Short problem: Reproduce all of the entries below, swapping "Viewport" for "Display area" and leaving everything else unchanged. Omit the pictures from your answer.
[START OF Material supplied]
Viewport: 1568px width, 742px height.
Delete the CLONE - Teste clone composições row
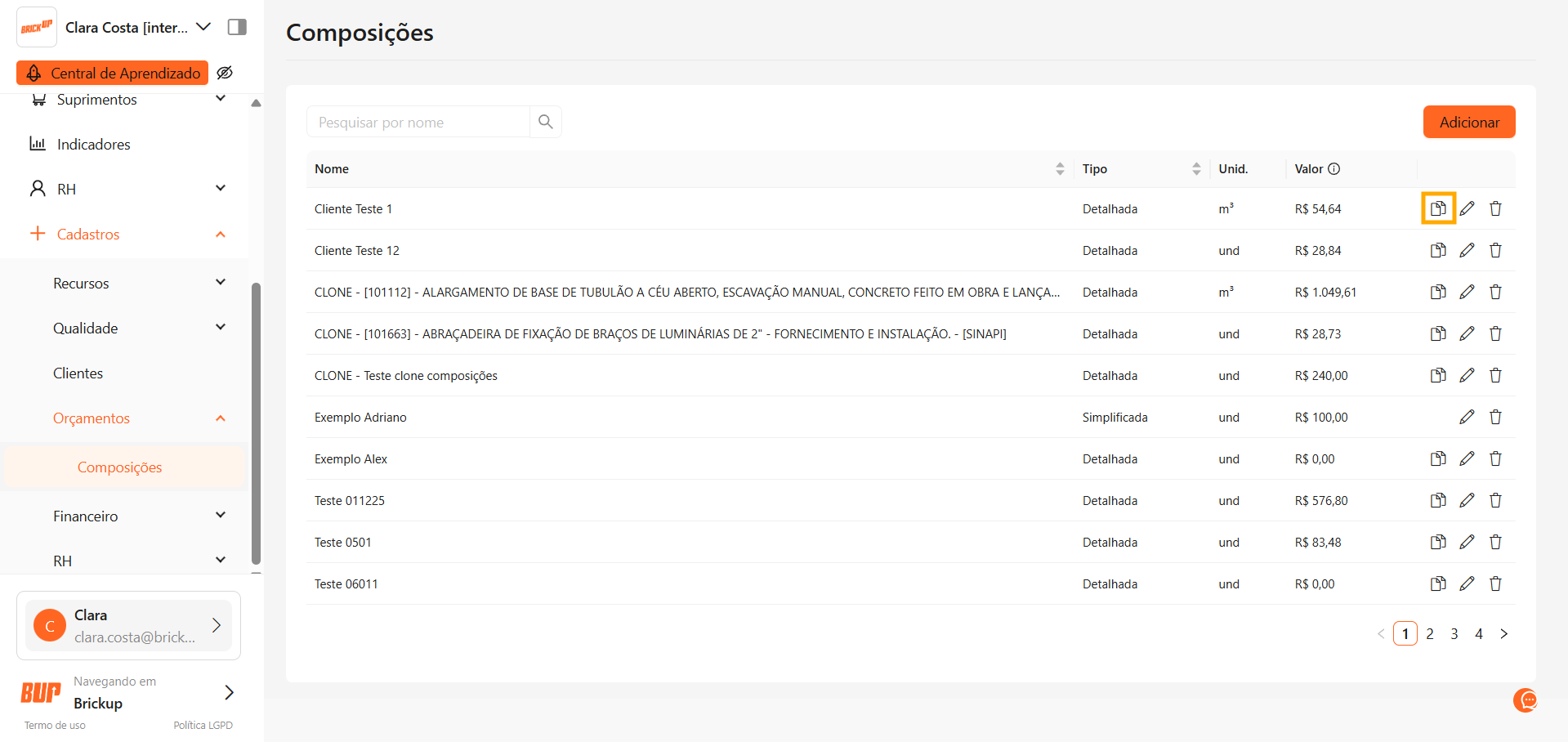pyautogui.click(x=1495, y=375)
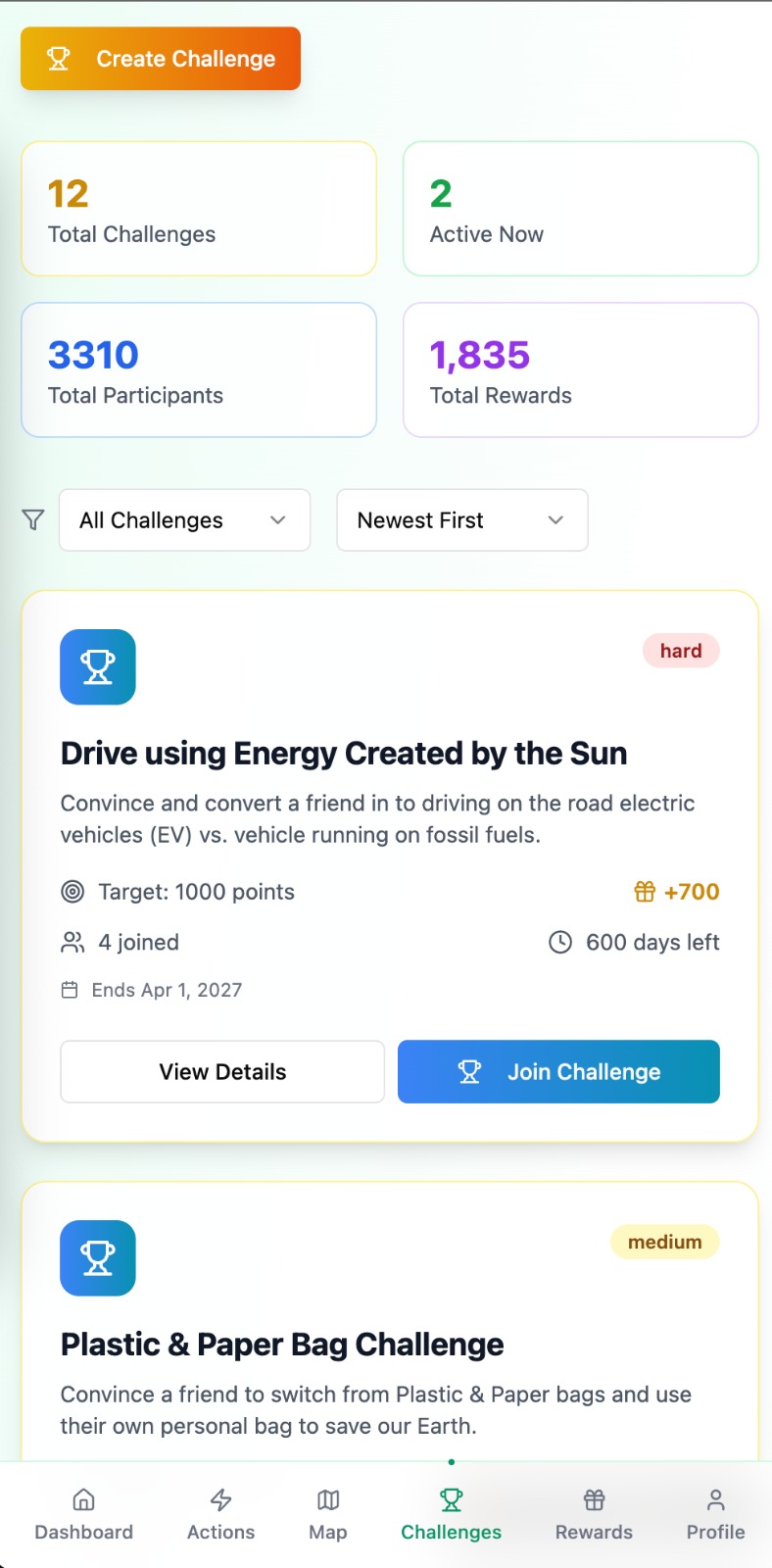Click the Total Participants stat card
The height and width of the screenshot is (1568, 772).
click(199, 369)
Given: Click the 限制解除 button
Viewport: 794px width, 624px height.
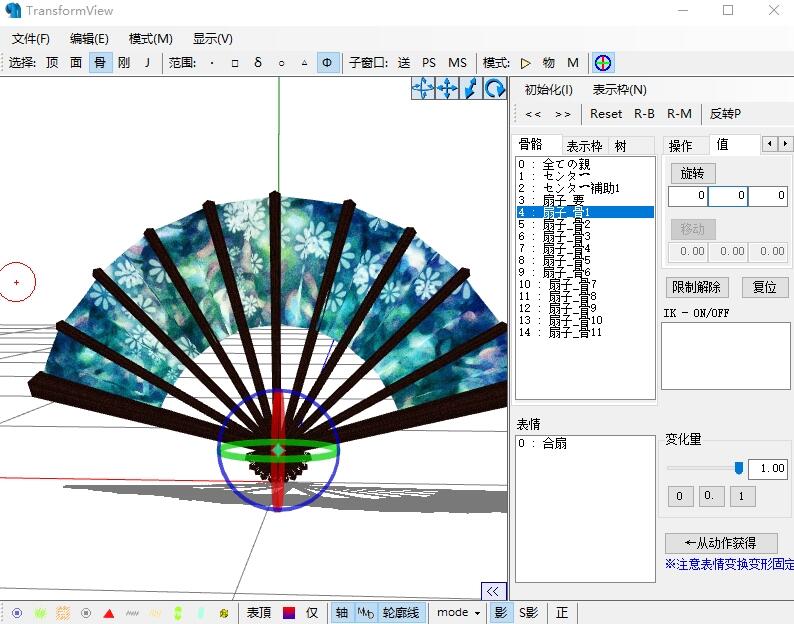Looking at the screenshot, I should [x=696, y=287].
[END OF Material supplied]
Expected answer:
Display area: 1568px width, 742px height.
Delete the CLONE - Teste clone composições row
pyautogui.click(x=1495, y=375)
Click the Total Participants stat card
The height and width of the screenshot is (1568, 772).
click(199, 369)
Given: Click the 限制解除 button
Display area: 794px width, 624px height.
Looking at the screenshot, I should [x=696, y=287].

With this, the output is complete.